Exercise aim: Copy out each line of the data that holds the word "agent".

Information shown:
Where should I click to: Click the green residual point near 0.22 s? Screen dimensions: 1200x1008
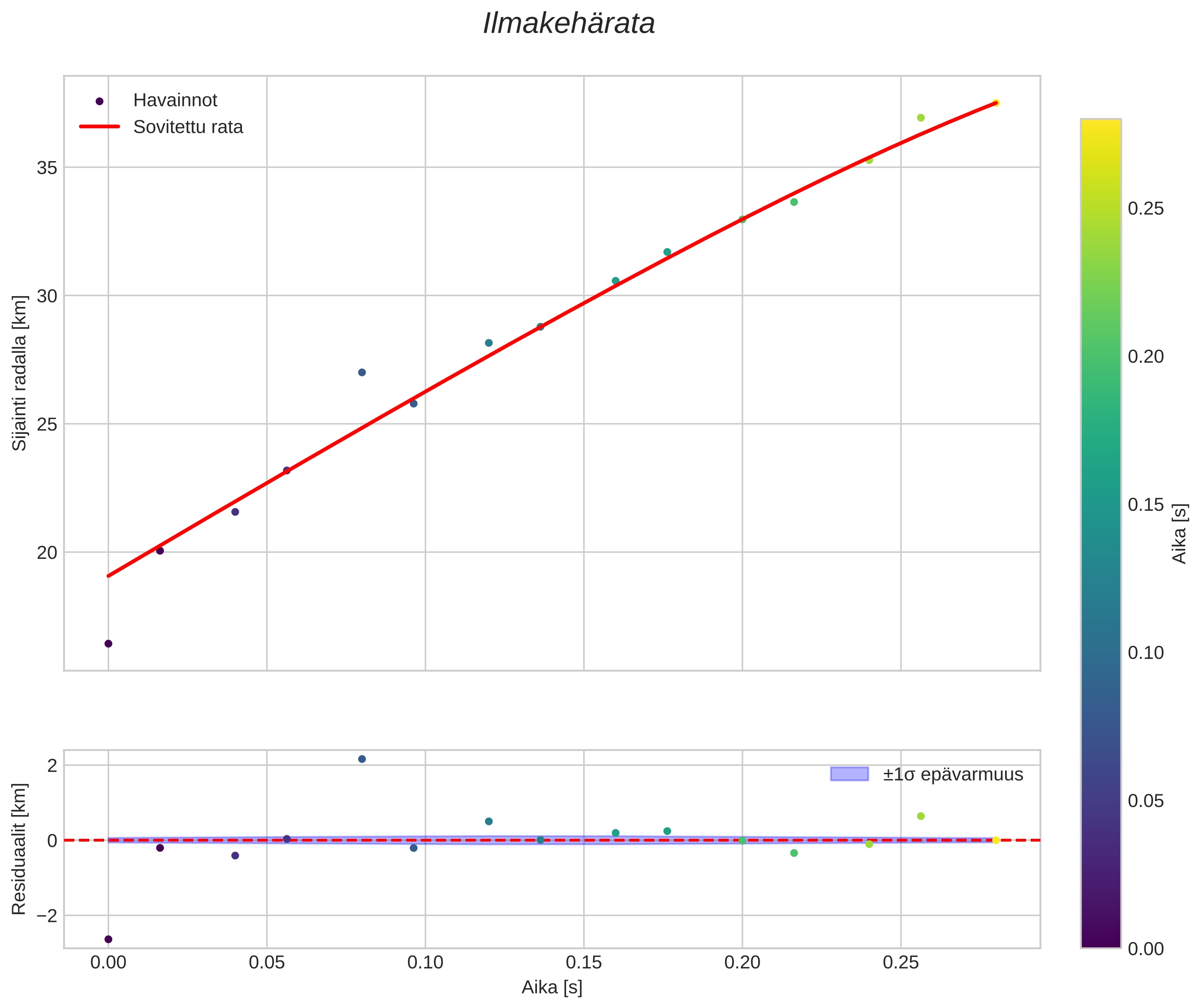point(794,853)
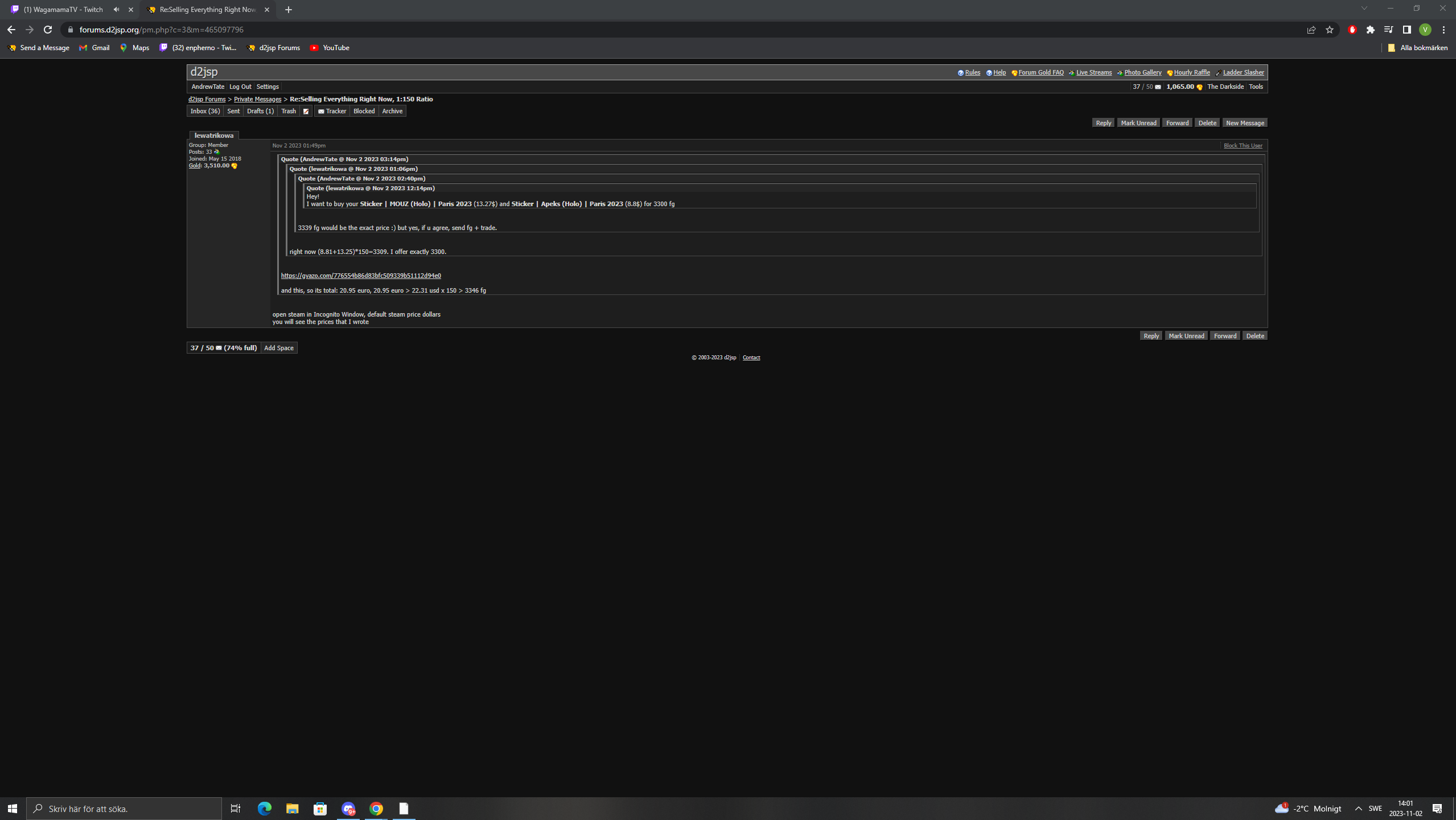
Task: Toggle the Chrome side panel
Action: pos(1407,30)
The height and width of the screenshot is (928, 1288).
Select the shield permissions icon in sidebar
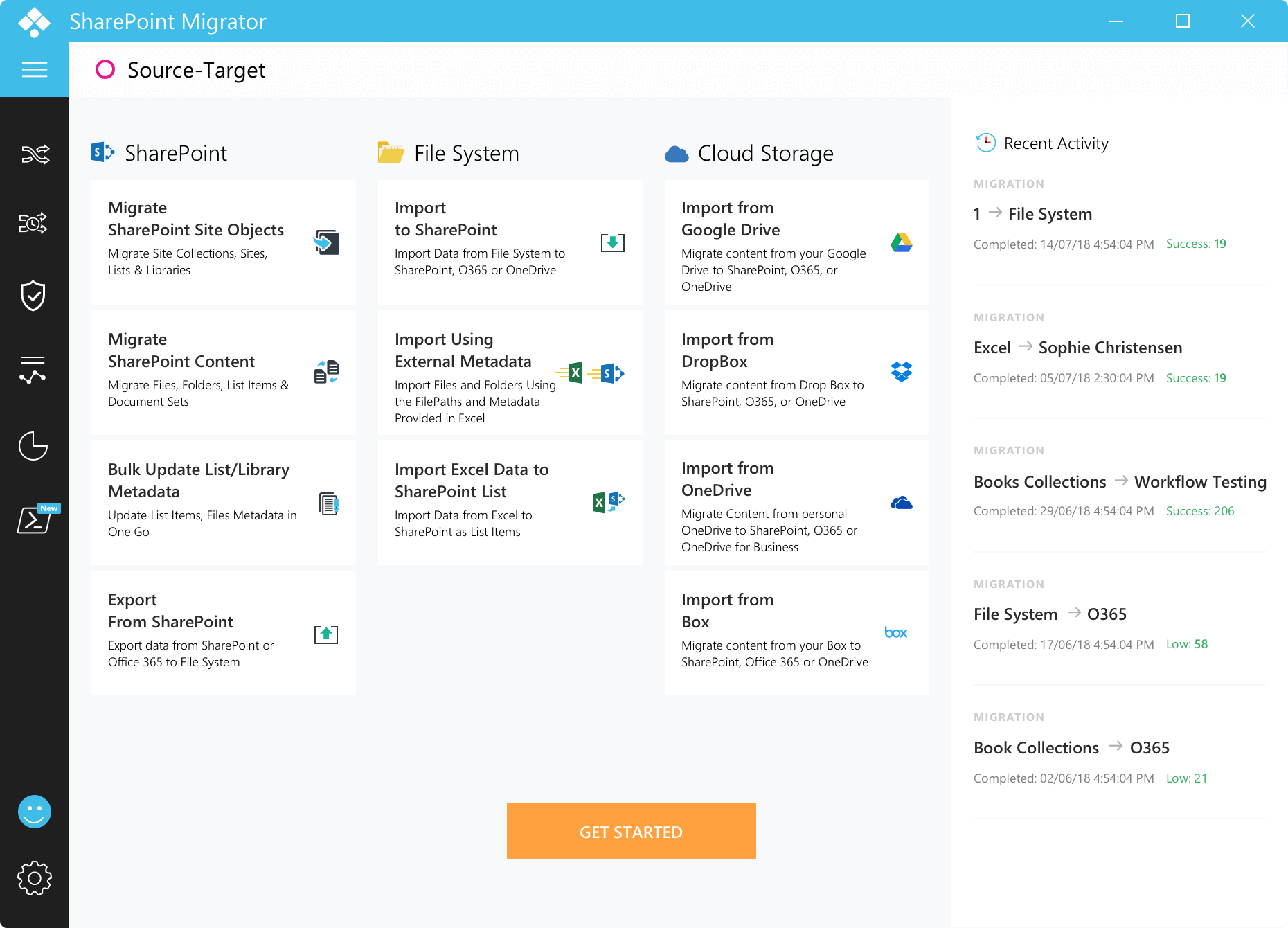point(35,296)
* * *
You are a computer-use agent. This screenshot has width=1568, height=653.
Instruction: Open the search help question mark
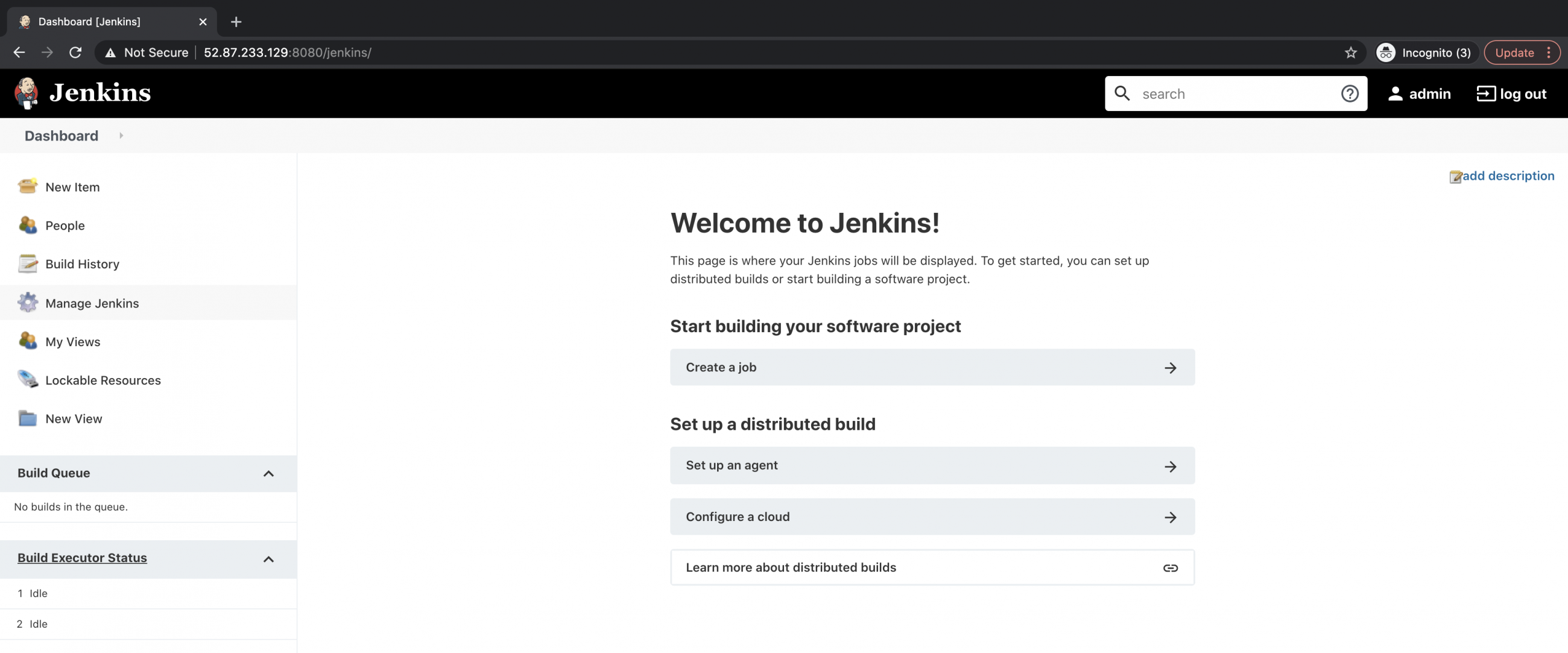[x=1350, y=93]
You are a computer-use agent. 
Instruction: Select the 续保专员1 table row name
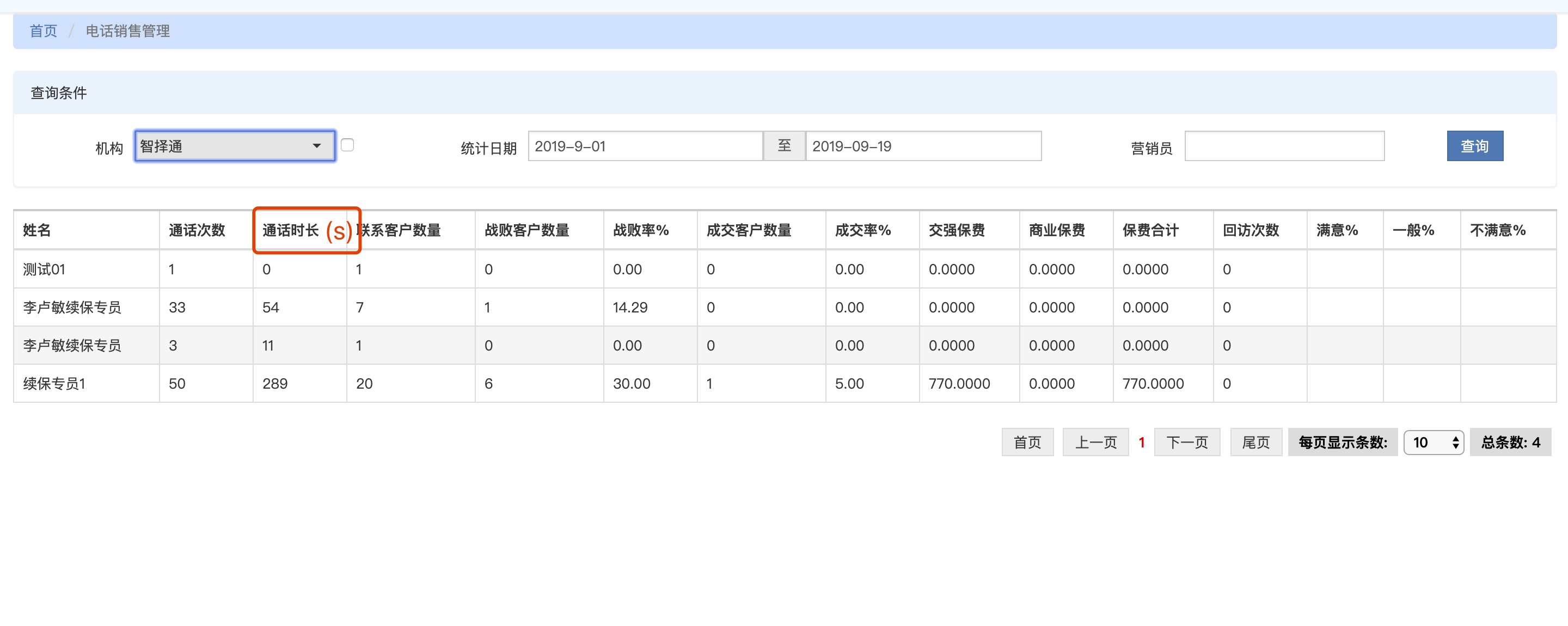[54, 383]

Expected answer:
You are a computer-use agent. This screenshot has width=1568, height=653.
You are a computer-use agent. 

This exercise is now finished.